- **Activity**
Quote each line of the material verbatim, without the pictures.

- **Data records**
━━━━━━━━━━━━━━━━

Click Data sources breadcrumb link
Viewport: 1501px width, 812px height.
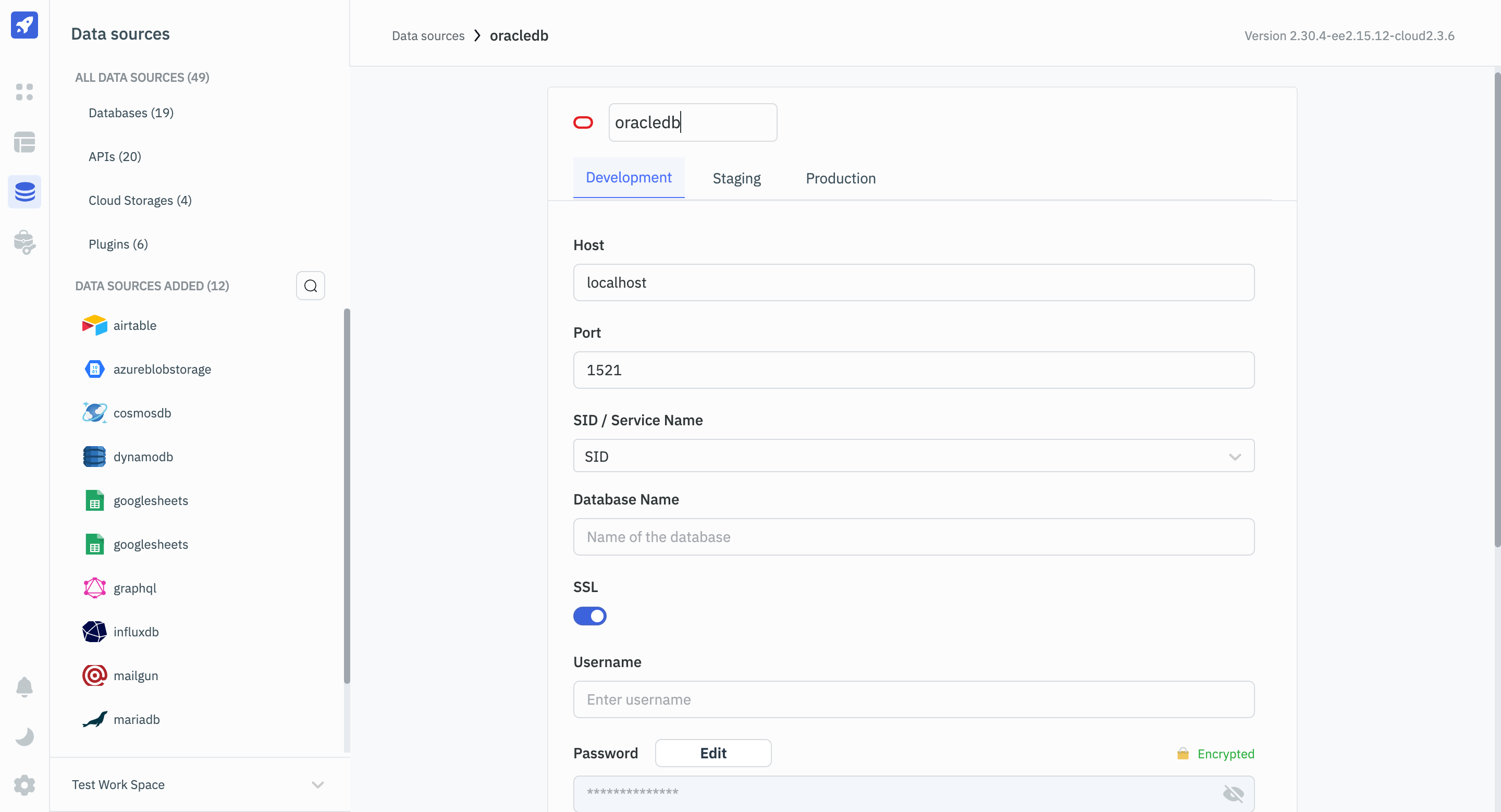tap(428, 36)
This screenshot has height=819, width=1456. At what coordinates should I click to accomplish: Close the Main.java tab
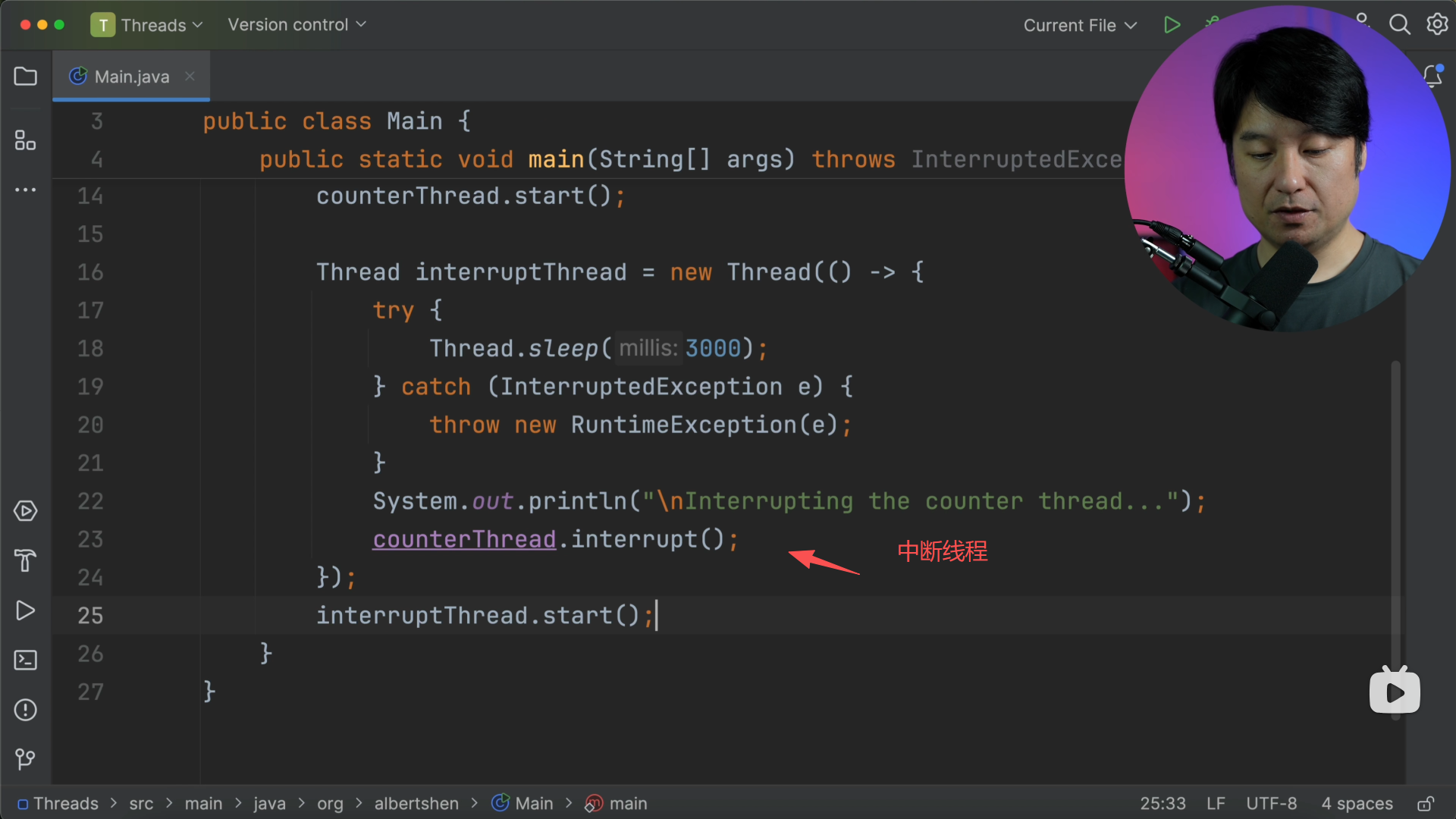(x=190, y=76)
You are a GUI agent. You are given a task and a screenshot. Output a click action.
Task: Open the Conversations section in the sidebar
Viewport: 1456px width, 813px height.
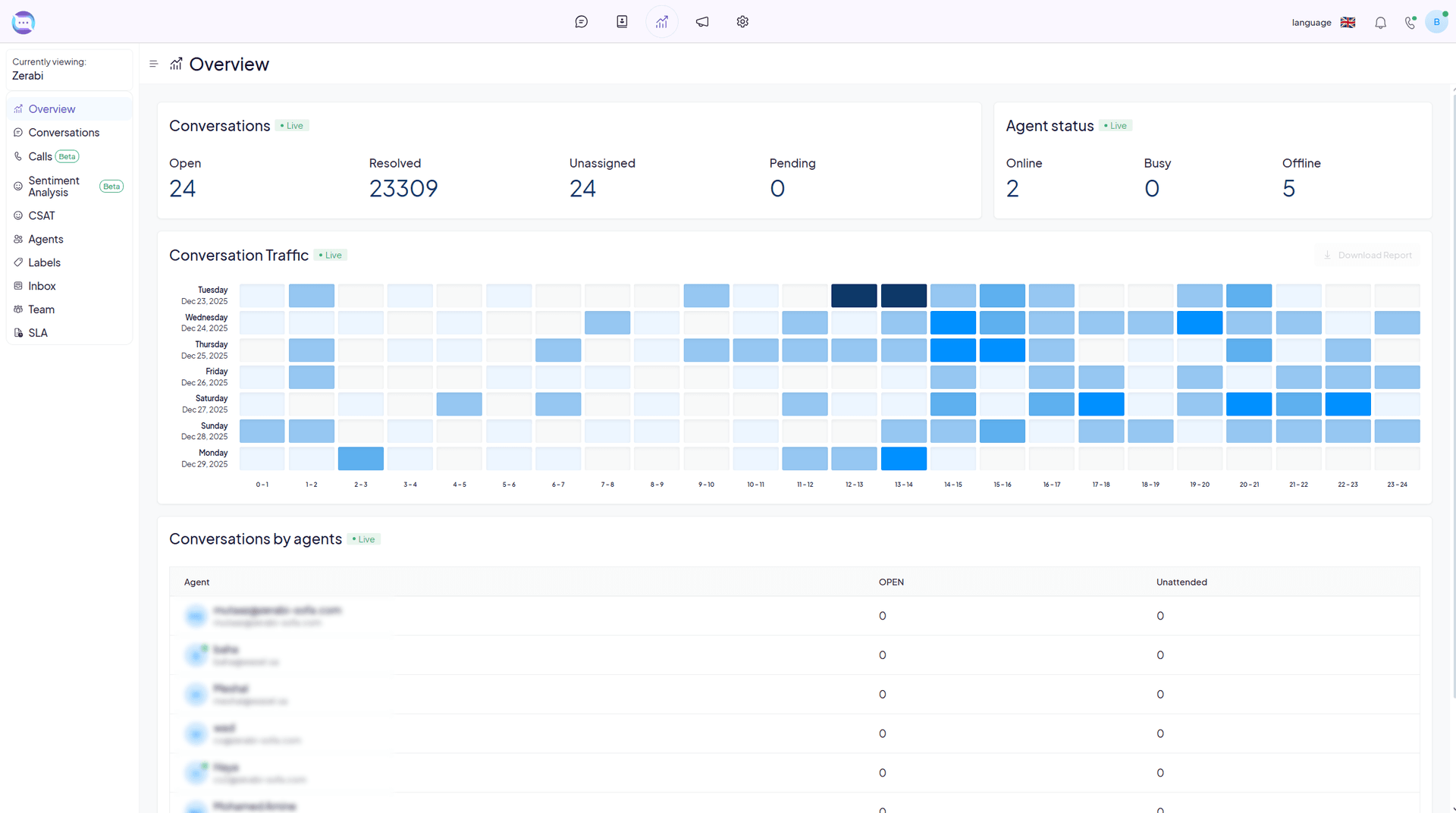[64, 132]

━━━━━━━━━━━━━━━━

- **Answer to this exercise**
Click Data sources breadcrumb link
Viewport: 1501px width, 812px height.
tap(428, 36)
This screenshot has height=819, width=1456. At what coordinates should I click to accomplish: Close the Main.java tab
(x=190, y=76)
You are a GUI agent. You are given a task and a screenshot. Output a click action.
Task: Open the Conversations section in the sidebar
Viewport: 1456px width, 813px height.
[64, 132]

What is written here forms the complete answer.